Nein, ich finde, es ist kompetent geschrieben, es ist informativ, die Bilder wurden ausgezeichnet fotografiert, ohne in irgendeiner Form schwülstig zu sein (es gibt da ja mittlerweile Weinmagazine, bei denen fehlen eigentlich nur noch die nackten Frauen, die sich neben der weichgezeichneten und dramatisch-gephotoshopten Château Petrus Balthasar räckeln). Ich für meinen Teil finde es lediglich bedauerlich, dass das Buch auf Grund seines Preises vielen, denen ich es ans Herz legen möchte, schlichtweg zu teuer sein dürfte – das liegt aber in der Natur der Sache, weil die Qualität des Inhaltes wie des Drucks und des Papiers stimmt. Und billig gibt es so etwas halt nicht.

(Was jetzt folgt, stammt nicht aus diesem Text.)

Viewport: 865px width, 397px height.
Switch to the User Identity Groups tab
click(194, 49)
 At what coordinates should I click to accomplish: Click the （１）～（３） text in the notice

Wein spricht deutsch: Weine, Winzer, Weinlandschaften (Gebundene Ausgabe) von Stuart Pigott, Ursula Heinzelmann, Chandra Kurt, Manfred Lüer & Stephan Reinhardt (Autor), Scherz-Verlag, 78,- Euro
Wir waren von dem Werk nicht so begeistert. Der Stil ist extrem schwankend (was natürlich an den unterschiedlichen Autoren liegt), im besten Fall ist er informativ, im schlimmsten holprig. Spaß macht kaum einer der Artikel.
Was aber gar nicht geht: der Register-Teil. Bei solch einem Werk müssen die Weingüter alphabetisch geordnet sein, nicht erstmal nach Regionen. Und ein Stichwortregister gibt’s auch nicht, oder täusche ich mich?
Unsere Kritik gibt’s hier: http://gotorio.squarespace.com/start/2007/9/30/wein-spricht-deutsch-und-deutsch-ist-schwer.html
Das, was ich geschrieben habe war sehr unkritisch – wie im Artikel bemerkt. Eher eine Spontanvergärung als eine fachliche korrekte Beschreibung.
Natürlich ist deine Kritik ausgewogener. Das Buch hat durchaus Schwachstellen, das Glossar ist klein, ein Stichwortverzeichnis ist tatsächlich nicht vorhanden und das ist eine Pleite bei einem Buch dieser Größenordnung. Ja, und die Weingutliste ist ein wenig seltsam gegliedert, auch wenn ich es nicht schlimm finde, dass dies nach Anbaugebieten erfolgt. Ja, auch der Schreibstil ist teils ein wenig holprig.
Trotzdem finde ich das Buch sehr wichtig und aussergewöhnlich auf dem Weinbuchmarktund halte die Artikel für durchaus sehr lesenswert und durchaus sehr informativ. Natürlich können die Autoren die Arbeit der einzelnen Winzer nur streifen aber ich finde schon, dass man einen guten Überblick über die Historie und die Eigenheiten der Anbaugebiete erhält und eben auch über die Eigenheiten der Winzer und ihrer Weine. Ich finde nicht, dass es zu distanziert bleibt. Ich habe vieles intensiv gelesen und werde das auch weiter tun. Aber vielleicht bin ich auch schon zu hartgesotten?